Thursday, 14 October 2010

Tax Your Breath Away.

German born chemist, Dr Klaus L. E. Kaiser has published evidence that proves the Royal Society (RS), London, has been caught out making schoolboy errors in mathematical calculations over the duration of carbon dioxide (CO2) in Earth's atmosphere. Backed up by a review by a leading Swedish mathematics professor the revelation is a serious embarrassment to the credibility of the once revered British science institute and a major setback for its claims about climate change.

Current understanding indicates that even if there was a complete cessation of emissions of CO2 today from human activity, it would take several millennia for CO2 concentrations to return to preindustrial concentrations

The German chemist expertly dismantles the claims by the Royal Society that it would take "millennia" for atmospheric CO2 to return to preindustrial levels. Such a claim, he says, "cannot be true."

Taking the Royal Society to task Kaiser refers to several peer-reviewed papers reporting the half-life of CO2 in the atmosphere to be "between 5 and 10 years." The chemist calculates that with a half-life of 5 years means that more than 98% of a substance will disappear in a time span of 30 years.

The German then poses the question that if CO2 were to stay in the atmosphere for millennia, why has its level in the atmosphere not doubled in the last 15 years, or gone up tenfold-plus over the last 100 hundred years?

Dr Kaiser has a book:-

CONVENIENT MYTHS The green revolution - perceptions, politics, and facts.

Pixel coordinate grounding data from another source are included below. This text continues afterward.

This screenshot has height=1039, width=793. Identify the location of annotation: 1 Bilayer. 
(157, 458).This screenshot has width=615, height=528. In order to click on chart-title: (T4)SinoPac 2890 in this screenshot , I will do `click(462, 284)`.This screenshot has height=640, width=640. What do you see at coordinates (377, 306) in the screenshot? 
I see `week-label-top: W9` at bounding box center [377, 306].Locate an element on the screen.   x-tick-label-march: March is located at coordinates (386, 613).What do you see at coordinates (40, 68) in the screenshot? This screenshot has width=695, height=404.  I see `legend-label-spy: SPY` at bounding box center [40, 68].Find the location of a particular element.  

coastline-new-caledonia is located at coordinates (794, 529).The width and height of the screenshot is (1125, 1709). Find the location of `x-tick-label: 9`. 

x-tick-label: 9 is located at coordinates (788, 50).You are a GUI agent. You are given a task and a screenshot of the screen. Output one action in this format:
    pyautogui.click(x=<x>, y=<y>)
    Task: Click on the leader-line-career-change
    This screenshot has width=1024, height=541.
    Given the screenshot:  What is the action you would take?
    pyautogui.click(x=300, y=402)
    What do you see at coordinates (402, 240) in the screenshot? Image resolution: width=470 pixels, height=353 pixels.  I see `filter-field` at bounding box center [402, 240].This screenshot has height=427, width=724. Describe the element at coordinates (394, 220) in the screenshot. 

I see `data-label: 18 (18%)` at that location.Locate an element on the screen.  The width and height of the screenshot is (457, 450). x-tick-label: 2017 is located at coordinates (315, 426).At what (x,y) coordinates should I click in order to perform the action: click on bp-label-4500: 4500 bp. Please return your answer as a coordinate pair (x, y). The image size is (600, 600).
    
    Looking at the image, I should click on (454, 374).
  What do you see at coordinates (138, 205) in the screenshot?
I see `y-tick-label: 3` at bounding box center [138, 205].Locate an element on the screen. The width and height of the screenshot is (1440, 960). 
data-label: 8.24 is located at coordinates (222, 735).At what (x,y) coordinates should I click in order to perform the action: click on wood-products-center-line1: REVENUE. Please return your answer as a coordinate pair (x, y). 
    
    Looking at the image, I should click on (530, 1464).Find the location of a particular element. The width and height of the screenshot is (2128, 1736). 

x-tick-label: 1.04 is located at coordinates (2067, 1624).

  1. That would be the same Royal Society that published half baked quackery about AWG being responsible for more earthquakes and volcanoes in the aftermath of the Eyælfückingkillyoüåll Ash Cloud which they later retracted?

  2. What's also very doubtful is the (Warmists) assuption that doubling the CO2 concentration would double any warming effect. Recent research indicates the relationship is not linear, but logarithmic, so twice the CO2 gives only approx 30% extra effect.